Voltada à população mais simples, as letras são cheias de dor, sofrimento e também retratam a beleza da vida no campo, da lida diária, da saudade de casa. São letras românticas, engraçadas que mostram as diferenças do homem do campo para o da cidade. São duelos, causos, paródias, histórias e acontecimentos. Tais canções mostram a cumplicidade e a amizade que nasce no lombo do cavalo, ao se estender por longos dias na comitiva. Falam da invernada e do barulho da trovoada, sobre perder um parceiro no acidente de uma boiada que estoura, enterrar um amigo que tocava o berrante, se despedir da família sem saber o que os espera. É uma picada de cobra, uma onça que cruza o caminho, é a incerteza de não voltar para casa.
Um exemplo disso é a travessia do gado nas comitivas, retratada pelo jornalista e compositor Dener Dias, 34. Ele é autor de ‘Poeira branca’, uma canção sobre a lida de um vaqueiro e de um peão de comitiva. Dias relata que nunca compôs até participar de uma comitiva, onde sentiu-se tão motivado pelo ambiente, que passou a compor. “Foi minha primeira música. Tamanha era a inspiração daquela vivência como peão de comitiva no pantanal, que nasceu ‘Poeira branca’, com versos como ‘Abra a porteira, nossa comitiva vai passar! Dez mil cascos levantam poeira branca’”.

Foto: Dener Dias
Uma estratégia usada pelos peões para passar os dias enquanto tocavam o gado era relembrar uma boa moda de viola. Mesmo sem o instrumento eles não deixavam de cantar. “Não tinha violão, a gente estava ao redor do gado. Ficava cuidando o gado o dia todo. Aí a cabeça começa a divagar, e quase sempre vai pra algum verso de música sertaneja. Ao passar dos dias as modas se repetiam. Eu pensava bastante em uma música, ‘Travessia do Araguaia’, de Tião Carreiro e Pardinho”, relembra Dener.

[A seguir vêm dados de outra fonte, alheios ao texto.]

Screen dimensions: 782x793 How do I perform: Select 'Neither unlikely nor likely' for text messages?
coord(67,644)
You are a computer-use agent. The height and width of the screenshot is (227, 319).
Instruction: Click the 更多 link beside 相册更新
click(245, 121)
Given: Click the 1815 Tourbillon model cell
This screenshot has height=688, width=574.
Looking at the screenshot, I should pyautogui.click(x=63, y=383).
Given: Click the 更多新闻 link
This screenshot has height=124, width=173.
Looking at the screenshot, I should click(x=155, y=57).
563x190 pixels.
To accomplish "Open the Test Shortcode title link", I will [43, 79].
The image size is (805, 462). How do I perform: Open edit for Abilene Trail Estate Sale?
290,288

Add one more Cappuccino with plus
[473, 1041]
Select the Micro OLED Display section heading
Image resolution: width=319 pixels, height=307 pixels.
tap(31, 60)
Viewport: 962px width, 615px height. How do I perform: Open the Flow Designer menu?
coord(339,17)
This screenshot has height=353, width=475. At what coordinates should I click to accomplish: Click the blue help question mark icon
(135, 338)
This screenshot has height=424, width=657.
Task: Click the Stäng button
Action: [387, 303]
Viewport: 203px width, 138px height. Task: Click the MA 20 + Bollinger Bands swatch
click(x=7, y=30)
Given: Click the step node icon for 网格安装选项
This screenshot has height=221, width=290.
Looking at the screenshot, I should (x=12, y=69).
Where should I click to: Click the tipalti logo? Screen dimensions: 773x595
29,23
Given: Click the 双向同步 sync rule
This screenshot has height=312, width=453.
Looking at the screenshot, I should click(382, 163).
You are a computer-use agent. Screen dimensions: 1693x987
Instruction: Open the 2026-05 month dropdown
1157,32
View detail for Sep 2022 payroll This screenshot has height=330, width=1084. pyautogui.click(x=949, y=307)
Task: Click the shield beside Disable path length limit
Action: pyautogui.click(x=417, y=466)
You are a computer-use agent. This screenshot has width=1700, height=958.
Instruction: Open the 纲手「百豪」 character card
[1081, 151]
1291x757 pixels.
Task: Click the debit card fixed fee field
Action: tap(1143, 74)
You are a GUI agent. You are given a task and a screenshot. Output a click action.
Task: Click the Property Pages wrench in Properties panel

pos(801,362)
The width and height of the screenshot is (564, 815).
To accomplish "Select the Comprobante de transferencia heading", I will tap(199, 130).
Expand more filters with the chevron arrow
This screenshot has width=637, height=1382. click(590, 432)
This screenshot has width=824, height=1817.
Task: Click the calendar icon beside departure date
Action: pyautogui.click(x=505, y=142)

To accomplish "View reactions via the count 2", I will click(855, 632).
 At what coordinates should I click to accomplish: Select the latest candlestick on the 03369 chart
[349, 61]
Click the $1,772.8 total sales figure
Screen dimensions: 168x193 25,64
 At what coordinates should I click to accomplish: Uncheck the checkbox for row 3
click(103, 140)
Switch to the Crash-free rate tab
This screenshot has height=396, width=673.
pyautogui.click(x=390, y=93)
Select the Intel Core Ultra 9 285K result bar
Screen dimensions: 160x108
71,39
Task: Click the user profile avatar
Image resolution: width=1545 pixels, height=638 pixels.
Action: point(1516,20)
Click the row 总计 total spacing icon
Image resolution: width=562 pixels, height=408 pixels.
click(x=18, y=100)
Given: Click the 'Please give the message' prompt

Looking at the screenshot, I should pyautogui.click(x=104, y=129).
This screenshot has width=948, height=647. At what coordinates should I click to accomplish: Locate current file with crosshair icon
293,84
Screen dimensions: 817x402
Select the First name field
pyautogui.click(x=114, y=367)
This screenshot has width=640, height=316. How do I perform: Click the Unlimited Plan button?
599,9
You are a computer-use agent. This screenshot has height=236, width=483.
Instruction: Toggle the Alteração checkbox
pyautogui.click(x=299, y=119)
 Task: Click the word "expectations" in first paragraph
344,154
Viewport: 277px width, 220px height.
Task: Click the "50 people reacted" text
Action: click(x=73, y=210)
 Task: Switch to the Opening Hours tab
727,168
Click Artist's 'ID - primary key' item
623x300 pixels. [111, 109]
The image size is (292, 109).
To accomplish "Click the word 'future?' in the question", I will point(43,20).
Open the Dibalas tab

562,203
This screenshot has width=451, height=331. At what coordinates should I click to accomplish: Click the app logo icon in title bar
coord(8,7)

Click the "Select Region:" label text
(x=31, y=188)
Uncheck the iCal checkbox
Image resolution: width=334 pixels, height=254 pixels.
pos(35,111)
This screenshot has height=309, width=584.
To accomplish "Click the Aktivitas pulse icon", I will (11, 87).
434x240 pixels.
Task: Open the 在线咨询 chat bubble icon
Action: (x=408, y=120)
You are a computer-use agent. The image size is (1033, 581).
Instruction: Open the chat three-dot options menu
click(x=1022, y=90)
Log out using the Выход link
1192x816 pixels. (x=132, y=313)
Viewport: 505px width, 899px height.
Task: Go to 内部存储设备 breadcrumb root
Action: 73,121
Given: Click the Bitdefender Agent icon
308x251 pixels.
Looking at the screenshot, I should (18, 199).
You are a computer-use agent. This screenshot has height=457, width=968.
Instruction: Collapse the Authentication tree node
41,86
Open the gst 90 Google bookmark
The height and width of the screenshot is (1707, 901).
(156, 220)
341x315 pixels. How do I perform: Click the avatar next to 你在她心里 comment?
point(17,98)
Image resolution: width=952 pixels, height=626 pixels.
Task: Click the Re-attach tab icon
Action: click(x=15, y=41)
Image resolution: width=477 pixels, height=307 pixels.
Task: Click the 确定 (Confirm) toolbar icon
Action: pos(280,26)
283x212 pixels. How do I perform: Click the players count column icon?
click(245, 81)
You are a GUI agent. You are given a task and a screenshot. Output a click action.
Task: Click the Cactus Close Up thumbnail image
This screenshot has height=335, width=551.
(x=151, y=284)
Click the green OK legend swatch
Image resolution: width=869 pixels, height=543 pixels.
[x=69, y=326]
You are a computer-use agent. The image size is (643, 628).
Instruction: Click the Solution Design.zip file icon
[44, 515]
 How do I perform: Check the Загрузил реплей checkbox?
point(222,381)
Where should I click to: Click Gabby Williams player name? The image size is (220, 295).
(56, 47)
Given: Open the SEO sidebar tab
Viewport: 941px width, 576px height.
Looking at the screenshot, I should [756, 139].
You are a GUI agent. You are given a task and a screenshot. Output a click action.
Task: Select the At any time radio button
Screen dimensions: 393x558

Para ele, a música, a comida e as tradições do povo sertanejo influenciam na formação dos elos comunitários. “O campo em si, a vontade de estar lá, música raiz, o que faz o rural ser o rural. Essa é a ligação do homem ao campo”. Todas essas vivências levam a conexão entre as pessoas. Tudo isso são caracterizações em comum de uma comunidade que usa a música sertaneja para manter esses hábitos e repassá-los.